*WORK ITEM*
With the line containing "Open the View menu" as the starting point, output every line of the data below through its final line, character for character.

Items from a data source:
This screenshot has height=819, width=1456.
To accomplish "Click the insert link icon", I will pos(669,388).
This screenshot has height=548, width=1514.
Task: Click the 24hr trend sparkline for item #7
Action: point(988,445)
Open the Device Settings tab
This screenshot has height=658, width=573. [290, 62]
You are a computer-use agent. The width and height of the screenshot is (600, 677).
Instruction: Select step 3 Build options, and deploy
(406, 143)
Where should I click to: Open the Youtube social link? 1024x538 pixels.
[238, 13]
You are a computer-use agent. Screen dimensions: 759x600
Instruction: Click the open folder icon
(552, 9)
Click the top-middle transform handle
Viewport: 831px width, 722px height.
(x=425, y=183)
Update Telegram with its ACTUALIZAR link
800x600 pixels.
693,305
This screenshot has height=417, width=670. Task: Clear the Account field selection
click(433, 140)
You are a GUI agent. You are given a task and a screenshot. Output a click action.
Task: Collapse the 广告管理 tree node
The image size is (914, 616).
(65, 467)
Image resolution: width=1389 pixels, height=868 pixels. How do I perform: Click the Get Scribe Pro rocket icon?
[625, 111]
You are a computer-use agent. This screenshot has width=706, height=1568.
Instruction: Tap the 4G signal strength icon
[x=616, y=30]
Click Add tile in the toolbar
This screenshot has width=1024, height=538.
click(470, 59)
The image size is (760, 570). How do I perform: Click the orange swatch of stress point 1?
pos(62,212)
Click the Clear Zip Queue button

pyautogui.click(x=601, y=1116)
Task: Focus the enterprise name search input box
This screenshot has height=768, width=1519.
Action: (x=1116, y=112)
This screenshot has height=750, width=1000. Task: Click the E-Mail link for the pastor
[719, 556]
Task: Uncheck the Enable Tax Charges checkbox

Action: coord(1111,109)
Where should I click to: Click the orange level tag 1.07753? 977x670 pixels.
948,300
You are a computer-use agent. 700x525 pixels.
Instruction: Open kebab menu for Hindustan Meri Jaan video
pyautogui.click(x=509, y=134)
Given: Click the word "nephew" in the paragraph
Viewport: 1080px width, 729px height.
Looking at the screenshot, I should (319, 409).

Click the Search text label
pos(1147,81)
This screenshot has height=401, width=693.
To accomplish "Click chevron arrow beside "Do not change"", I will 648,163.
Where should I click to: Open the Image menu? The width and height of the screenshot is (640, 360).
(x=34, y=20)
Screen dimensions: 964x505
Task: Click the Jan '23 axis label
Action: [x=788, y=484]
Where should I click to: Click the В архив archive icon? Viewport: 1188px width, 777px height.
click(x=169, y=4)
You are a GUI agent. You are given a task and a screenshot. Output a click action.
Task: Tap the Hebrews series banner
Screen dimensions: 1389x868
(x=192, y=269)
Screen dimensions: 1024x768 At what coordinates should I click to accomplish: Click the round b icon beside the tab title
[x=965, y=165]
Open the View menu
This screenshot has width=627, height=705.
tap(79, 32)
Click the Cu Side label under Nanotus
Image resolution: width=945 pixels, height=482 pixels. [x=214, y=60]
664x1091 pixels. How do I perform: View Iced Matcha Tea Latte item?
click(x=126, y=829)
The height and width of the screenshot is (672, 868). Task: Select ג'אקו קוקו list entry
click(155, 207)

*OUTPUT BELOW*
Open the View menu
This screenshot has width=627, height=705.
tap(79, 32)
Click the Cu Side label under Nanotus
Image resolution: width=945 pixels, height=482 pixels. [x=214, y=60]
664x1091 pixels. How do I perform: View Iced Matcha Tea Latte item?
click(x=126, y=829)
The height and width of the screenshot is (672, 868). Task: Select ג'אקו קוקו list entry
click(155, 207)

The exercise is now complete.